DIRECTION |
Copy the passage on Seattle and daylight saving time word for word, from "On November 6" up to and including "were in favor.".

--- Start of PAGE ---

With the last 6pm or later sunset time of 2022 now in the rearview, the Big Dark has officially arrived in Seattle. And it’s about to get even gloomier.
On November 6 at 2am, daylight saving time will once again draw to a close, turning back the clocks one hour and dimming happy hours for the foreseeable future. Our SAD state is so bleak that Washington passed a bill to make DST permanent. But that legislation can’t go into effect without enacting the policy federally, which seemed like a long shot...until last year, when the Patty Murray–backed Sunshine Protection Act passed in the U.S. Senate.
The bill would make daylight saving time permanent one year from now. This year, in others words, would be the last time we ever have to turn back our clocks. Proponents said later sunsets would lead to fewer car accidents and robberies, save energy, and boost the economy. But there was a broader implication that it would also lift our spirits. Polls showed most Americans were in favor.

--- End of PAGE ---
--- Start of DATA SHOWN ---

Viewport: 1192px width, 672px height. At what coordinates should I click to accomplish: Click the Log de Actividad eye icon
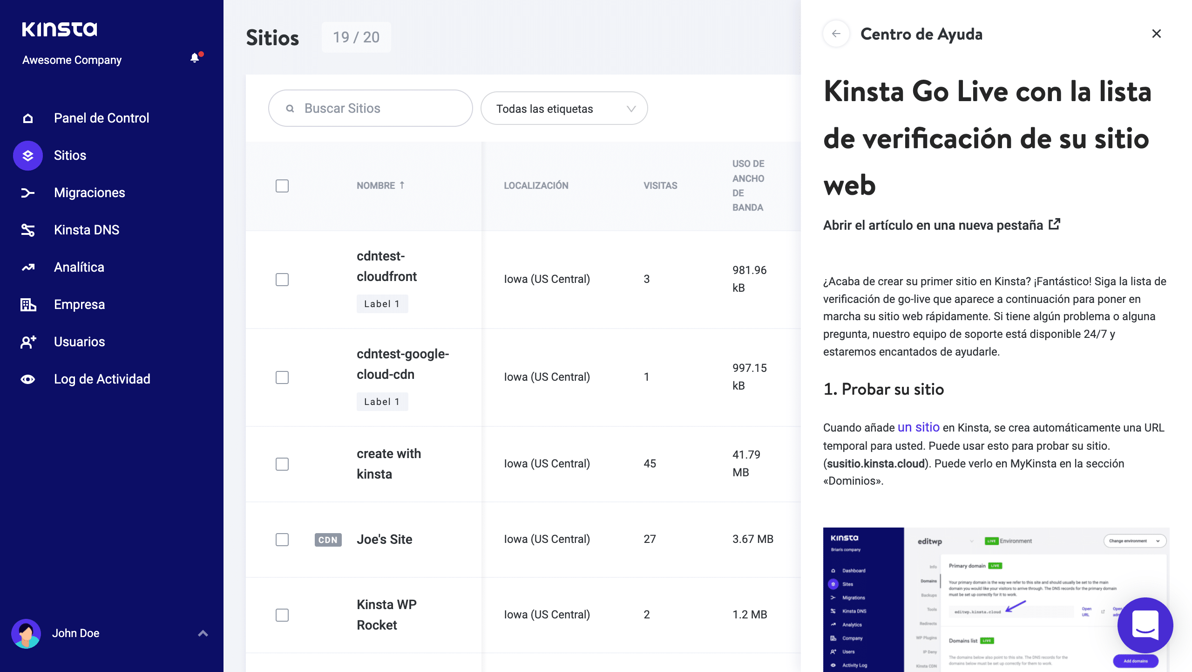[x=28, y=379]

--- End of DATA SHOWN ---

EXERCISE RESULT |
On November 6 at 2am, daylight saving time will once again draw to a close, turning back the clocks one hour and dimming happy hours for the foreseeable future. Our SAD state is so bleak that Washington passed a bill to make DST permanent. But that legislation can’t go into effect without enacting the policy federally, which seemed like a long shot...until last year, when the Patty Murray–backed Sunshine Protection Act passed in the U.S. Senate.
The bill would make daylight saving time permanent one year from now. This year, in others words, would be the last time we ever have to turn back our clocks. Proponents said later sunsets would lead to fewer car accidents and robberies, save energy, and boost the economy. But there was a broader implication that it would also lift our spirits. Polls showed most Americans were in favor.